Non-Payment Incentive Mechanism Design for Resource Allocation in a Private Cloud System
Author(s) -
Weiwei Wu,
Minming Li,
Jianping Wang,
Xiumin Wang
Publication year - 2018
Publication title -
ieee access
Language(s) - English
Resource type - Journals
SCImago Journal Rank - 0.587
H-Index - 127
ISSN - 2169-3536
DOI - 10.1109/access.2018.2861561
Subject(s) - aerospace , bioengineering , communication, networking and broadcast technologies , components, circuits, devices and systems , computing and processing , engineered materials, dielectrics and plasmas , engineering profession , fields, waves and electromagnetics , general topics for engineers , geoscience , nuclear engineering , photonics and electrooptics , power, energy and industry applications , robotics and control systems , signal processing and analysis , transportation
Truthful resource request from users is the premise to achieve the maximum social welfare in an enterprise private cloud. To stimulate the truthfulness of users, most previous works mainly rely on introducing the payment, which however, might not be applicable in enterprise private clouds, where there is a lack of money transfer. To address this issue, this paper proposes non-payment but efficient mechanisms in private clouds to stimulate the truthfulness of the users and meanwhile maximize the social welfare. Moreover, different from previous works that allow only one job request from one user, this paper studies a more general model, where multiple jobs can be submitted by each user. Specifically, we consider two task models: the migration-admissible model and non-migration model. In the former model, jobs can be executed at different servers, and may undergo migration if necessary. Alternatively, in the latter model, jobs can only be executed at one server without migration. For both models, we design incentive resource allocation mechanisms to maximize the social welfare.

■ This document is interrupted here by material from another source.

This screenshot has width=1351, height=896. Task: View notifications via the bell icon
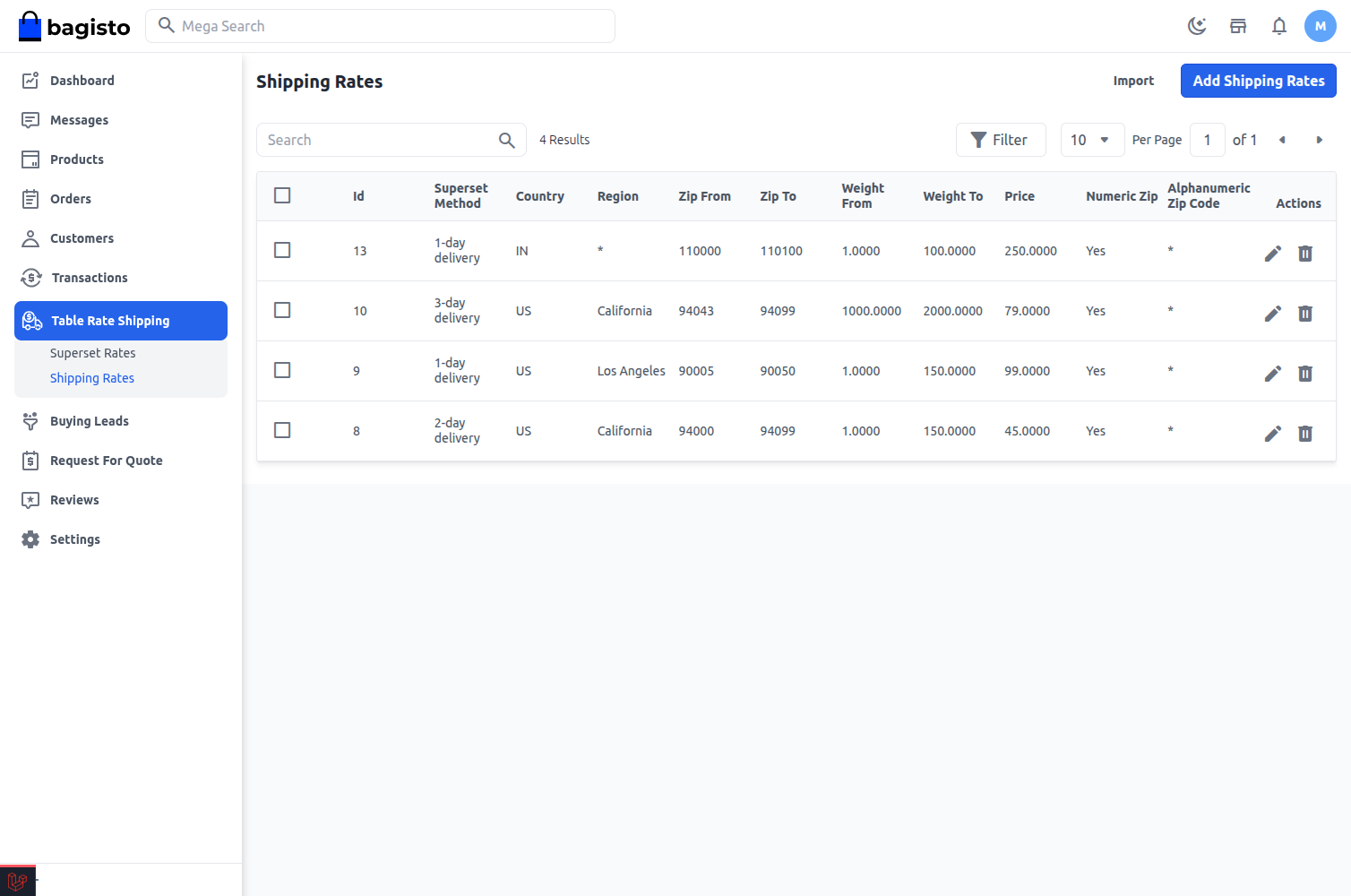(1279, 26)
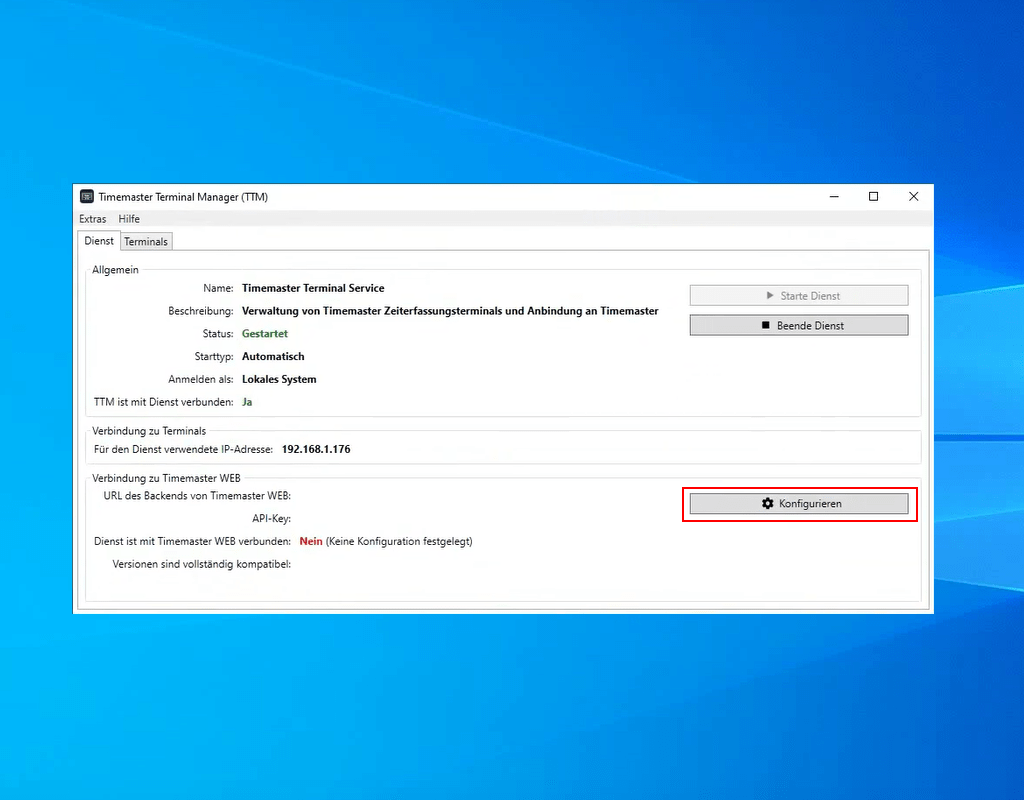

Theoretically analysis shows that the proposed mechanisms are truthful for general monotonic profit functions and the worst-case performance on the social welfare are well-bounded within a constant factor of the optimal solution for linear profit functions. Simulation results also demonstrate that the performances of the proposed mechanisms are very close to the optimal solution, in terms of maximizing the social welfare.